Essa dinâmica, conforme pontuado pelo comunicador, desestimula a transferência de atletas para o exterior, já que muitos jogadores optam por permanecer no Brasil devido aos ganhos financeiros mais vantajosos. Para o apresentador, essa estrutura de custos é incompatível com a longevidade financeira das instituições esportivas.

Gestão de fluxo de caixa e o caso de grandes clubes

Durante a análise, o jornalista citou exemplos de como a pressão por resultados impacta o planejamento financeiro. Segundo Benjamin Back, o Flamengo teria sinalizado a empresários que o pagamento de comissões seria postergado para o próximo ano, uma manobra estratégica para preservar o fluxo de caixa da instituição.

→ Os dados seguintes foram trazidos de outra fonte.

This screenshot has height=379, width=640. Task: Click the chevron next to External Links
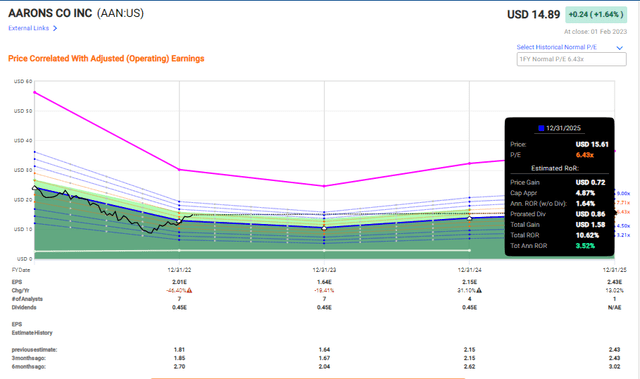pyautogui.click(x=55, y=28)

O Corinthians também foi alvo de observações críticas. O apresentador questionou a viabilidade de manter vencimentos elevados para jogadores como Memphis Depay e Wesley, argumentando que tais investimentos acentuam o risco financeiro de um clube que já enfrenta desafios orçamentários consideráveis.

A necessidade de responsabilidade administrativa

Ao concluir sua análise, Benjamin Back defendeu uma mudança de postura por parte dos dirigentes esportivos. O jornalista resgatou o período de reestruturação financeira liderado por Eduardo Bandeira de Mello no Flamengo como um modelo de gestão que priorizou o equilíbrio das contas em detrimento de gastos desenfreados.

Para o comunicador, a adoção de medidas de austeridade e o controle rigoroso de investimentos são passos indispensáveis para evitar que o futebol brasileiro enfrente crises profundas. A mensagem central é de cautela: reduzir despesas é a única forma de garantir a sustentabilidade das equipes a longo prazo.